Golden's lawyers said they would appeal the verdict and even Johnson's father protested alleged violations of his son's legal rights and claimed Arkansas' youth detention facilities were rife with severe problems, including rape of its inmates.

"I am not going to allow my son to stay in Arkansas," Scott Johnson told reporters after the sentencing hearing. "Further appeals will be filed and we're going to get him the hell out of here. This isn't the place for a rabid animal, to say nothing about a 14-year-old boy."

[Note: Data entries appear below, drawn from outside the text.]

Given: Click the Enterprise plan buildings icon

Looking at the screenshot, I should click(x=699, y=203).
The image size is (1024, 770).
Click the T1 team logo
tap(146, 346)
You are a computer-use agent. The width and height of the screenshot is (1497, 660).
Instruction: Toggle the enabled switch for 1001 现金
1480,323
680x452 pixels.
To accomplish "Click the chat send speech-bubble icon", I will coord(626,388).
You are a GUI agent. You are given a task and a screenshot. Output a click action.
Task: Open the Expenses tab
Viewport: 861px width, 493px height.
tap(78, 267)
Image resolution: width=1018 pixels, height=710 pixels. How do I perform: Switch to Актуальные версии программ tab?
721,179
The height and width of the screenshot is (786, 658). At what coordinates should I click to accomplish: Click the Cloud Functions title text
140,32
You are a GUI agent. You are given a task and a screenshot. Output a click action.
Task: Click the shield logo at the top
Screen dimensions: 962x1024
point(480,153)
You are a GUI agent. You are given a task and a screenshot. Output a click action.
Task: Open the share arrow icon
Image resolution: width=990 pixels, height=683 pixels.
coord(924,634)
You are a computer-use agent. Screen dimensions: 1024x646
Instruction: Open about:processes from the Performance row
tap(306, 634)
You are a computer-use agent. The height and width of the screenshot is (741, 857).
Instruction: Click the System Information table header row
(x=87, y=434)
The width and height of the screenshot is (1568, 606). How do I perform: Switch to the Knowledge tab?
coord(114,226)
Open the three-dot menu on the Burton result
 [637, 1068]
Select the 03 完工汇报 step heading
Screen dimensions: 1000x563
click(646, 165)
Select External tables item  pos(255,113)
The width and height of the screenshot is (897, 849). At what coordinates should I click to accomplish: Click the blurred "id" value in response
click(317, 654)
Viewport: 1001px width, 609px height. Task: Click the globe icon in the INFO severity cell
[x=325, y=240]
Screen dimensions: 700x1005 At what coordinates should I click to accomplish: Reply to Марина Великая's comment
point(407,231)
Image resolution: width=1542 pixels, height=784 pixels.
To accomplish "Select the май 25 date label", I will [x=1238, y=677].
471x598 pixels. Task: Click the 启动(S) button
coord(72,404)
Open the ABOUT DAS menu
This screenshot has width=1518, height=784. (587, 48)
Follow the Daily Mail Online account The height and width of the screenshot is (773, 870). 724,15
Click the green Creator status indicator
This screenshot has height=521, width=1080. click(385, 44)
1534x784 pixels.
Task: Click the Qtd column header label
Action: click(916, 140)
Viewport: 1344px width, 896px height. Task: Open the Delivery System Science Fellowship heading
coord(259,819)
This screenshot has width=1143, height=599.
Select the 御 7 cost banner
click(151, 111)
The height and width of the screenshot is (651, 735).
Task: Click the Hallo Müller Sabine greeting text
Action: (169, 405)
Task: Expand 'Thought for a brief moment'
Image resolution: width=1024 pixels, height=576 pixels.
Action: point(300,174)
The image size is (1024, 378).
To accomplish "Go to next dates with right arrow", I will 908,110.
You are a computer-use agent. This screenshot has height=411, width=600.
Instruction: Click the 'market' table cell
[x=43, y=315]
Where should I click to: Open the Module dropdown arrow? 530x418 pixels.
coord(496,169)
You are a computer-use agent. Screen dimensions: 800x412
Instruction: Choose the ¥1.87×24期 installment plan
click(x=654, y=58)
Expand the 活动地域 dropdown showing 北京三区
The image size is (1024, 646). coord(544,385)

He said his son should be punished, but also deserves the chance to be rehabilitated. He shed no new light on exactly why his son opened fire on dozens of children in a premeditated attack. "He doesn't have an answer for why."

The two boys took up position in woods near the Westside Middle School and opened fire with powerful rifles and handguns on dozens of students they had lured out into the schoolyard by setting off a false fire alarm.

Four girls aged 11 and 12 and a woman teacher died in the hail of gunfire. Nine other students and a second teacher were wounded.

Dozens of the victims' relatives attended yesterday's hearing and several wept openly as prosecutors presented a brief overview of their case, including ballistic evidence detailing which bullets struck which victim and where.

Lloyd Brooks, an uncle of 11-year-old Natalie Brooks who was killed in the ambush, was one of five relatives allowed to address the court and he noted that Johnson was spending his 14th birthday in court for a senseless murder.

"We celebrated Natalie's birthday on 26 May. We brought flowers to her grave," he said, his voice shaking.

Mitchell Wright, whose wife, Shannon, died when she threw herself in the line of fire to protect her students, told the two killers his young son still looks for his mother.

"I have to explain his mother is in Heaven and can't come back. You robbed a three-year-old boy of his innocence."

As he spoke, Johnson appeared close to tears, but Golden remained stern- faced and showed little emotion.

The Jonesboro attack was the deadliest in a string of nationwide school shootings by disturbed students and focused attention on the easy access many youngsters have to guns.

Some students at Westside Middle School said they thought Johnson had planned the attack out of anger after a girl at school said she did not want to go out with him.